Fourth, Marx believed that the capitalist economy was incapable of delivering an acceptable distribution of income for anything but the briefest historical epochs.
Fifth, Marx was among the very first to recognize that the fever-fits of financial crisis and depression that afflict modern market economies were not a passing phase or something that could be easily cured, but rather a deep disability of the system–as we are being reminded once again right now, this time with Ben Bernanke in the Hot Seat.
Now we modern neoliberals have parries to these latter three critiques.
On the business cycle, we respond that Keynesianism–or monetarism, if you prefer–gives us the tools to transform the business cycle from a life-threatening economic yellow fever of the society into the occasional night sweats and fevers: that with economic policy quinine we can manage if not banish the disease.
On the distribution of income, we respond that Beveridgism or Myrdahlism–social democracy, progressive income taxes, a very large and well-established safety net, public education to a high standard, channels for upward mobility, and all the panoply of the twentieth-century social-democratic mixed-economy democratic state can banish like bad dreams all Marx’s fears that capitalist prosperity must be accompanied by great inequality and great misery.
On the cash nexus, we modern neoliberals shrug our shoulders and say that we are in favor of a market economy but not of a market society, and that there is no reason why people cannot find jobs they like or insist on differentials that compensate them for jobs they don’t. And we go on to say that the demand for and forecast of utopia–that jumped-up monkeys with big brains be perfectly happy–is a demand and forecast that belongs in the Book of Daniel or of the Apocalypse, not something that has any place in a work of political economy relevant to this fallen world.
I am Brad DeLong. And this is my afternoon coffee.
IANAE and I’ve avoided knowing too much about Marx because … you know … but I am intrigued by his characterisation of capitalism as reducing people to mere wage-slaves.
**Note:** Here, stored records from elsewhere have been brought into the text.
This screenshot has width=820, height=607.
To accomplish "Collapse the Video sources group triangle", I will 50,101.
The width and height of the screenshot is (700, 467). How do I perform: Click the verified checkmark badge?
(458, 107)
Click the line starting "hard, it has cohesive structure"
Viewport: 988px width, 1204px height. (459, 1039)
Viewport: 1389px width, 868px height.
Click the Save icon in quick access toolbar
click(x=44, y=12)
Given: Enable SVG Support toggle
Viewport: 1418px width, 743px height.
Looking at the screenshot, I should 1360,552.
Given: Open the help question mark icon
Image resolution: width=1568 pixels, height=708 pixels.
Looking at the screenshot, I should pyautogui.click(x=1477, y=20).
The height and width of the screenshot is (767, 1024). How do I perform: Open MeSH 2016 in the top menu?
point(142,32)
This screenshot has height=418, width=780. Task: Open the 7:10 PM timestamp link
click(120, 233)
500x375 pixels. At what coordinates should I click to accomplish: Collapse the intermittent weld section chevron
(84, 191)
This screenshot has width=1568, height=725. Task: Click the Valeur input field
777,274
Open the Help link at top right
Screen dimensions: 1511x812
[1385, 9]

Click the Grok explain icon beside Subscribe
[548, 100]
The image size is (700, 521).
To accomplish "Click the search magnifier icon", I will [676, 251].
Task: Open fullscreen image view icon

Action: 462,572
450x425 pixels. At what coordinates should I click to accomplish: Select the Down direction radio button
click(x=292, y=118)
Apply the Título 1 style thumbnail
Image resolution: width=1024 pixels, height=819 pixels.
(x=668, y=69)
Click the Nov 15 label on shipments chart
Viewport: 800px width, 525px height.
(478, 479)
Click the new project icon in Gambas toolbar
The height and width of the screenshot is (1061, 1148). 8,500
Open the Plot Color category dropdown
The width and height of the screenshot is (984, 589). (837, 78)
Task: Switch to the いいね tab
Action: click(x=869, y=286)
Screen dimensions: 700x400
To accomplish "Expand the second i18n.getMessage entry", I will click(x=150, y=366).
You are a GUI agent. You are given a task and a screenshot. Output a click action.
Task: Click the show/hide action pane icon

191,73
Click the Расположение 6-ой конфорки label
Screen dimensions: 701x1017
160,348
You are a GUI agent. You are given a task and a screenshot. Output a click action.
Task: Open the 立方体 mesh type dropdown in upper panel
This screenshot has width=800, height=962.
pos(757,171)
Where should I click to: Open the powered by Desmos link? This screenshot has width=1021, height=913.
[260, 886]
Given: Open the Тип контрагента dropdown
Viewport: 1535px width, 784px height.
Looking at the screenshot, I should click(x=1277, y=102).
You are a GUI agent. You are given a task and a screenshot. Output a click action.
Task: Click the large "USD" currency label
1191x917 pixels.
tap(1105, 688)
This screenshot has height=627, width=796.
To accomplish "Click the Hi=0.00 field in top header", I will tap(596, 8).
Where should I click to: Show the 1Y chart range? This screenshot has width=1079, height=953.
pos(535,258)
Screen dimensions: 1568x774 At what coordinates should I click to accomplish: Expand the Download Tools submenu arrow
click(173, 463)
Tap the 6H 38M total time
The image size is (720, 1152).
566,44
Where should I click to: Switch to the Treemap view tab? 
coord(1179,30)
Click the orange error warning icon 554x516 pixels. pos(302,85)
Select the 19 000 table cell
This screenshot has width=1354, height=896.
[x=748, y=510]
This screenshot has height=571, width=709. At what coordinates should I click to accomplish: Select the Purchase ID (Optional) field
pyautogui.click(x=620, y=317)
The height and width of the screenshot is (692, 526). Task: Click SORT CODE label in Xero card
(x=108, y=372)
I work with unemployed people and I talk to them about not setting their sights simply on “a job any job”, which is what quite a few of them would be satisfied with (or could hope for). I encourage them rather to identify what work would be satisfying and fulfilling for them as human beings and to set their sights on that. Human beings are, after all, more than just economic units. But mostly it’s too much to ask, because whatever they might want, the government (any government) requires these economic units to seek “a job any job” and to accept “a job any job” if it is offered, whether that would satisfy or fulfill them or not. For most there seems no way out, so perhaps Marx was right. As an economist …
Three important economic questions:
1: Is “psychologically unsustainable” the same thing as “psychologically unstable”?
2a & 2b: Is there really any coffee in his mug, or is that a Letterman-like prop?
3: What’s DeLong take on the wool nexus? You know, the connection between pictures of sheep on wooly jumpers.
He missed the evils of “economies of scale” and I do not know these words: Beveridgism or Myrdahlism.